New research suggests that medical AI chatbots are woefully unreliable at understanding how people actually communicate their health problems.
As detailed in yet-to-be-peer-reviewed study presented last month by MIT researchers, an AI chatbot is more likely to advise a patient not to seek medical care if their messages contained typos. The errors AI is susceptible to can be as seemingly inconsequential as an extra space between words, or if the patient used slang or colorful language. And strikingly, women are disproportionately affected by this, being wrongly told not to see a doctor at a higher rate than men.
"Insidious bias can shift the tenor and content of AI advice, and that can lead to subtle but important differences" in how medical resources are distributed, Karandeep Singh at UC San Diego Health, who was not involved in the study, told New Scientist.
The work adds to the serious doubts about using AI models in a clinical setting, particularly in patient-facing roles.
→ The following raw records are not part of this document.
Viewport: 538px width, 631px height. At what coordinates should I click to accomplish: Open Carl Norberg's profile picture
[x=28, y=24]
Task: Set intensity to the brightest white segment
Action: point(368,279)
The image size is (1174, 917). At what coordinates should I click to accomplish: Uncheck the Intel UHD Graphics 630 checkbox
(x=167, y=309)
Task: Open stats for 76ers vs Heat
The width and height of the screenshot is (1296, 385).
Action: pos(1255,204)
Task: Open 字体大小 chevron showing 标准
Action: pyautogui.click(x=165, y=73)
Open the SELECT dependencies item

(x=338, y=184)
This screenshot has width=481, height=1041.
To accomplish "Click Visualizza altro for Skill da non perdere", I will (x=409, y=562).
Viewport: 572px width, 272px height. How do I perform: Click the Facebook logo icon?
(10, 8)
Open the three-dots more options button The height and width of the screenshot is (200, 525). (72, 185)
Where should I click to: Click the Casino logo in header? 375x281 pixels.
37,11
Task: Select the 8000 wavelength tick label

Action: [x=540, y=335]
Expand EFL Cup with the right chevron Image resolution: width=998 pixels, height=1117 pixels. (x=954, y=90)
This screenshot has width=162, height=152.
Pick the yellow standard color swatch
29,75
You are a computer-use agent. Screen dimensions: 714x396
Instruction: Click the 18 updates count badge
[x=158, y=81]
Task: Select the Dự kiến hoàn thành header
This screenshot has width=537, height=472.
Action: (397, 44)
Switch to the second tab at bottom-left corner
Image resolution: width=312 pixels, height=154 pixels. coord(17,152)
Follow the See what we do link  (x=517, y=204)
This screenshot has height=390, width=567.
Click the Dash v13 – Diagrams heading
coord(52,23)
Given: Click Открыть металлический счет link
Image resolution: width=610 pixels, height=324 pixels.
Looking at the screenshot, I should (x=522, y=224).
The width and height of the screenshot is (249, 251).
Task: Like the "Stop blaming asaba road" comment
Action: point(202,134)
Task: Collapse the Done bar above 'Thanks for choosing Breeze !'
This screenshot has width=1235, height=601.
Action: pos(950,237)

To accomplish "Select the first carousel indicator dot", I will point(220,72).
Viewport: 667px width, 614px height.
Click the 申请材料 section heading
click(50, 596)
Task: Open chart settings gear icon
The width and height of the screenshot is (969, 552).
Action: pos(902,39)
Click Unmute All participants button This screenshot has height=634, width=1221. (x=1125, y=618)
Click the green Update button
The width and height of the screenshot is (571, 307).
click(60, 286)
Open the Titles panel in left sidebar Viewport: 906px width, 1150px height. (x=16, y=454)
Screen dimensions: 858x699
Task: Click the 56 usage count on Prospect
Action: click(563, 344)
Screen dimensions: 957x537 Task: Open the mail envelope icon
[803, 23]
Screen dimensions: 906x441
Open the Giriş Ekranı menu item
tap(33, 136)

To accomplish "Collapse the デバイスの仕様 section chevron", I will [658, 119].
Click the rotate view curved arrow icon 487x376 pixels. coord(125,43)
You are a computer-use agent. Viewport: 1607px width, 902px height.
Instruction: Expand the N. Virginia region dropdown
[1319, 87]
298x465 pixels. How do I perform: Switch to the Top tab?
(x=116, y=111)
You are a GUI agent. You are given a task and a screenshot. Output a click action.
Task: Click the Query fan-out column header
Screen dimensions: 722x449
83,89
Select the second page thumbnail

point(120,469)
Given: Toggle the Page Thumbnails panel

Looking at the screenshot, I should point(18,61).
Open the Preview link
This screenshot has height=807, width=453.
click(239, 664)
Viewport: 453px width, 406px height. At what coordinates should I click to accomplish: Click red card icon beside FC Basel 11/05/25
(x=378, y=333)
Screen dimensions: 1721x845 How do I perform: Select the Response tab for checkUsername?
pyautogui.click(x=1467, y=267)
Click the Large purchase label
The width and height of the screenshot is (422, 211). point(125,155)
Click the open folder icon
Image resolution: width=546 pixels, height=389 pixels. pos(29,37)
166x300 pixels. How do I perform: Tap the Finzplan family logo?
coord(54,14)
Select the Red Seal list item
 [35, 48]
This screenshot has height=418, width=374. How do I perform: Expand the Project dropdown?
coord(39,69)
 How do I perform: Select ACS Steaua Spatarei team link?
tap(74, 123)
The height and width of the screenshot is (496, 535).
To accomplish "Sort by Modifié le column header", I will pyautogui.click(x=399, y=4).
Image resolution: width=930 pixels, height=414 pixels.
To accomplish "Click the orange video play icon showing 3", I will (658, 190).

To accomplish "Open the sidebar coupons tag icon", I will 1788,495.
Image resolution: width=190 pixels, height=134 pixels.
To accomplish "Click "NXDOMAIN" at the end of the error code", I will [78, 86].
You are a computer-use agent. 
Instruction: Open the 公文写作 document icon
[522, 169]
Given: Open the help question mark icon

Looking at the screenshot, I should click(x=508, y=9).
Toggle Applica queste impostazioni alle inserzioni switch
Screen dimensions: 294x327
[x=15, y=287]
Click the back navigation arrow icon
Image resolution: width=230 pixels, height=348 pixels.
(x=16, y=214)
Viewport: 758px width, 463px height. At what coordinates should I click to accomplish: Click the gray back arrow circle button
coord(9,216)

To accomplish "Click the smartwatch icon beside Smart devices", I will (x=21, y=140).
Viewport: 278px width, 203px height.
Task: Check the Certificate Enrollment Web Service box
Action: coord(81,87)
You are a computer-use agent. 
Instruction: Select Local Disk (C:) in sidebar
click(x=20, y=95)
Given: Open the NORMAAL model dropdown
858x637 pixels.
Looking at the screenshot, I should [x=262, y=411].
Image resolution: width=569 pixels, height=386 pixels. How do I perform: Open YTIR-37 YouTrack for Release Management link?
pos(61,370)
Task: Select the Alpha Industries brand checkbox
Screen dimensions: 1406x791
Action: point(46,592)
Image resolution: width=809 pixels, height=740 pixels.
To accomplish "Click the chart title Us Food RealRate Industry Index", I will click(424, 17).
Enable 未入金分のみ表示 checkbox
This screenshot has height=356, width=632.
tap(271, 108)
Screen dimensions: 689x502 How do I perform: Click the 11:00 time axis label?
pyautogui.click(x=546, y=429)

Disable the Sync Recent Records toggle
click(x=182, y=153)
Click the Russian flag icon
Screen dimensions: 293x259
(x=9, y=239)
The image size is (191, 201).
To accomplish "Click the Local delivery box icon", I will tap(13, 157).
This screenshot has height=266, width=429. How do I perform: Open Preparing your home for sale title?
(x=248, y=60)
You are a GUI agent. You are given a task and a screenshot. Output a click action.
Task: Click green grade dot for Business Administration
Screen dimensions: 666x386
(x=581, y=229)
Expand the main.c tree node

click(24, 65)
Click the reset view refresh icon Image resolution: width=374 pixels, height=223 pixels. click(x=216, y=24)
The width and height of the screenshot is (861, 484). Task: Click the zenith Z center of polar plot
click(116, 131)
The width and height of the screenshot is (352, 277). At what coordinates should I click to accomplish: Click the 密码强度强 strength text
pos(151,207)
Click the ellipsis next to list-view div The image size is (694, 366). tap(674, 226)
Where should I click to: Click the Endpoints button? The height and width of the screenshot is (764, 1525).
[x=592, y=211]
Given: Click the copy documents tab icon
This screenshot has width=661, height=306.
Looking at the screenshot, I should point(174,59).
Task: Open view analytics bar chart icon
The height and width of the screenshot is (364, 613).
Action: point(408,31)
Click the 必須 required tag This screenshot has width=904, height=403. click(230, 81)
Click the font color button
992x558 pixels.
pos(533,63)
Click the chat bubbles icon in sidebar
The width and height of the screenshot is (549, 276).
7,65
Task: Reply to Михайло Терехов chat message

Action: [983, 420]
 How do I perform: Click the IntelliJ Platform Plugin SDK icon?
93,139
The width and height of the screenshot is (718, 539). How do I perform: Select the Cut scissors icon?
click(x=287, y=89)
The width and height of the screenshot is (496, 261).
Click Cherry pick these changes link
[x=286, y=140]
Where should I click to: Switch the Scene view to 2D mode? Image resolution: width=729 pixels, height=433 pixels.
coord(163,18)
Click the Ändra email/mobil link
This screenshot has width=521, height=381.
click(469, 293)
Hospitals and health clinics are already using chatbots to schedule appointments, field questions, and triage patients based on what they tell the chatbot, leaving their fate in the hands of a technology that often misinterprets information and makes up factual claims.
Humans tend to be poor at explaining what's bothering us medically. We can hem and haw about what symptoms we have and when they started to occur, hedging our answers with "maybe"s and "kind of"s. The perils are heightened in a written setting, where typos and bad grammar prevail — and even more so if someone is forced to communicate in a language that isn't their native tongue.
Your hypothetical medical AI is supposed to be unerring in the face of these hurdles, but are they actually? To find out, the MIT researchers evaluated four models, including OpenAI's GPT-4, Meta's open source LLama-3-70b, and a medical AI called Palmyra-Med.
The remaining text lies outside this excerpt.